Father’s Day: A day for doing whatever Mother (or kids) wants to do, a day to spend with the family.
I would love to get up early and try to play 36 holes of golf, come home tired, sweaty, a little buzzed but extremely happy. Never going to happen though, oh well.
At the house of Schen, Mother’s/Father’s Day involves reduction/elimination of parenting duties. What that actually means is no diapers, no making meals, no cleaning up after or chasing after small children.
What a joyous occasion! I don’t need a card to make me happy unless it’s hand-drawn by my 4 y/o. I do however crave some solitude and silence. If just for a moment…
After The King of Soup’s post, this is probably superfluous, but…
Father’s Day is about being a father. It’s not about getting a day off. How can you be a father away from your family?
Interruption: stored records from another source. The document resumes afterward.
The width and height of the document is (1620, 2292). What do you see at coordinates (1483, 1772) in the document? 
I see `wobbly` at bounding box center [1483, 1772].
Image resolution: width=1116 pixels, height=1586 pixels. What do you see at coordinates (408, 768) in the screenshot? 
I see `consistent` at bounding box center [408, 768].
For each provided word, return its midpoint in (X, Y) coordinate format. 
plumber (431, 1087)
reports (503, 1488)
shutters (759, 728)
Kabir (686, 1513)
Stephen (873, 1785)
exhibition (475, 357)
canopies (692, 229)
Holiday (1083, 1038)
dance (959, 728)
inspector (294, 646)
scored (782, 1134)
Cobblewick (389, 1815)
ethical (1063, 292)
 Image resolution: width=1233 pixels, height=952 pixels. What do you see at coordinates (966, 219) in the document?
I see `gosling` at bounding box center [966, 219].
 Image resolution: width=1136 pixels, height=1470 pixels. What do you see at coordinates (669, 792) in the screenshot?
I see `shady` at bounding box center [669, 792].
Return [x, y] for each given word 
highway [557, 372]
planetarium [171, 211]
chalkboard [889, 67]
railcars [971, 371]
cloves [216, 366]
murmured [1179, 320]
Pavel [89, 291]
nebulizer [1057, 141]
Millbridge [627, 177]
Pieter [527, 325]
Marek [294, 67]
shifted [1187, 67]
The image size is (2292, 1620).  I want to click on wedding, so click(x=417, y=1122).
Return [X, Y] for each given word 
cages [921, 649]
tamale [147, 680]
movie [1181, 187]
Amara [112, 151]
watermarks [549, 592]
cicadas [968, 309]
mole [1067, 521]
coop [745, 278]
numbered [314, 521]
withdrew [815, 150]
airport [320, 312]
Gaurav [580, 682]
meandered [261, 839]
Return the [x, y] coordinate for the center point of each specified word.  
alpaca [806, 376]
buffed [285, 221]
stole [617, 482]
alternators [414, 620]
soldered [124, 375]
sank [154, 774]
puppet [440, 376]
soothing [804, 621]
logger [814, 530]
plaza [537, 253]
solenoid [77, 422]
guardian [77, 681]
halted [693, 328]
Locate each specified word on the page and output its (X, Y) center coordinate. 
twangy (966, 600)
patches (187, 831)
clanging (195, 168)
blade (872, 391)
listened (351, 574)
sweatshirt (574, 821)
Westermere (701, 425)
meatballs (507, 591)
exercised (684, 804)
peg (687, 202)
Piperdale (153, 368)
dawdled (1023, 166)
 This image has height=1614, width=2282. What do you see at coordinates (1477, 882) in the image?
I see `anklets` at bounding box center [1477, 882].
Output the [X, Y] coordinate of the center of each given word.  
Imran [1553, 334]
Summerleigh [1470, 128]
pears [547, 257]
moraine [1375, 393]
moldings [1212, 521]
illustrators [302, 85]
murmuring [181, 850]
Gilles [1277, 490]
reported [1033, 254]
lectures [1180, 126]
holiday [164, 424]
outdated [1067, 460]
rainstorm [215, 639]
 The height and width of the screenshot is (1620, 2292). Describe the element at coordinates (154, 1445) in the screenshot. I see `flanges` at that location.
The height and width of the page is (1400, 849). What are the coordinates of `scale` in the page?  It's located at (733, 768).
How would you have felt as a child if your dad had elected to be gone for the day?
To directly answer the question: as a father, you are allowed to do whatever you want as a father on Father’s day. If spending the day on a lake away from your kids is “fathering” to you, that’s pretty damn sad, but it’s your life.
Part of the discrepency here is that historically (and often currently, too) mom tends to shoulder a disproportionate amount of child rearing duties, so Mother’s day was about giving her a break.
While historically dad is gone much of the time at work, Father’s day is chance to reconnect with his family.
My $0.02
My husband spends a lot of time with his/our kids. We do things together fairly frequently, usually without any kind of special occasion to make it happen.
For that reason, in our house, Father’s Day is a day where he gets to decide what he wants to do, with us or without us. (Well, most of the time, anyway. I gave birth to our first child on Father’s Day, so he didn’t have much say in what he did then.)
When I was growing up, I had a workaholic father who spent very little time with his kids. Father’s Day was a day for him to spend with us–when he didn’t have to work.